Many times I've been out in nature photographing random aesthetically pleasing things, only to come home and spend hours browsing field guides and online references trying to identify the flowers, trees, insects, reptiles and so on that appear in my photos. I've even had to call in the generous help of nature experts I've found online (as was the case with the orb weaver spider, the Texas Bull Snake and the rare Bight Crevice Skink; for the story behind the latter, see "Rare Identity").
For photographers in the same situation, the iPhone may soon be another useful tool in the task of identifying subjects right in the field.
Scientists and software engineers at the Smithsonian, the University of Maryland and Columbia University are creating an iPhone application that pinpoints plant species from pictures of the leaves. Simply click and upload, and your plant is ID'd.

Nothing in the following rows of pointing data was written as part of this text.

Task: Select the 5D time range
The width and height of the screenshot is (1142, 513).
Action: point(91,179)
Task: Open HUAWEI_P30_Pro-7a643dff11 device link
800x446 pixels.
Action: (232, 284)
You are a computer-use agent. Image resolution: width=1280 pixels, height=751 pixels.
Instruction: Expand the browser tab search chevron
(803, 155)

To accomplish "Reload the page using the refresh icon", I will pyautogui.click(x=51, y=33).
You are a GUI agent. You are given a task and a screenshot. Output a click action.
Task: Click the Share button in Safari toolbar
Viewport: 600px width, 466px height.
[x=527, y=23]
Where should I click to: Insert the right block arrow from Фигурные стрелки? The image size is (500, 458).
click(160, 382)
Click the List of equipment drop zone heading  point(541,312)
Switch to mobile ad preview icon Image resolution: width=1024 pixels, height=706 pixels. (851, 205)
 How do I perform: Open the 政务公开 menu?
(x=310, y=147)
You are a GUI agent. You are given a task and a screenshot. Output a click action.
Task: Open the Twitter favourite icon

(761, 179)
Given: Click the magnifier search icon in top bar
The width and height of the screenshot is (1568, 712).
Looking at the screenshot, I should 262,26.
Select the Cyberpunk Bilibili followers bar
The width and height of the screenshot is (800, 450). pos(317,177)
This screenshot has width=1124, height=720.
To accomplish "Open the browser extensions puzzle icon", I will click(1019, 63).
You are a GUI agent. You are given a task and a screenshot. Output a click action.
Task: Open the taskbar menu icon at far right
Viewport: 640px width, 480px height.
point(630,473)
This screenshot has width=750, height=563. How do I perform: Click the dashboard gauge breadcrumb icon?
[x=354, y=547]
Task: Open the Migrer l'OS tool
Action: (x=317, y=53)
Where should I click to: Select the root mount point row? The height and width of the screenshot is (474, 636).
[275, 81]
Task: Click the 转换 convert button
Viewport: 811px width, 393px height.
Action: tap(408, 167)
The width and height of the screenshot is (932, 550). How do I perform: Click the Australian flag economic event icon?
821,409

Moreoever, the app will aid in scientific research. The snapshots that users run through the identifier are added to a database that helps naturalists track the health and locations of plant species (ever-important information in our changing climate).
News of another interesting photo tool from iPhone comes courtesy of a friend of mine from northern New England. Amy alerted me to a photo app called Color Splash that allows you to easily do black-and-white conversions, add spot color, and so on. Not a professional tool, but it definitely poses fun possibilites for a camera phone. See "Color Splash iPhone App Review" at JackBook.com.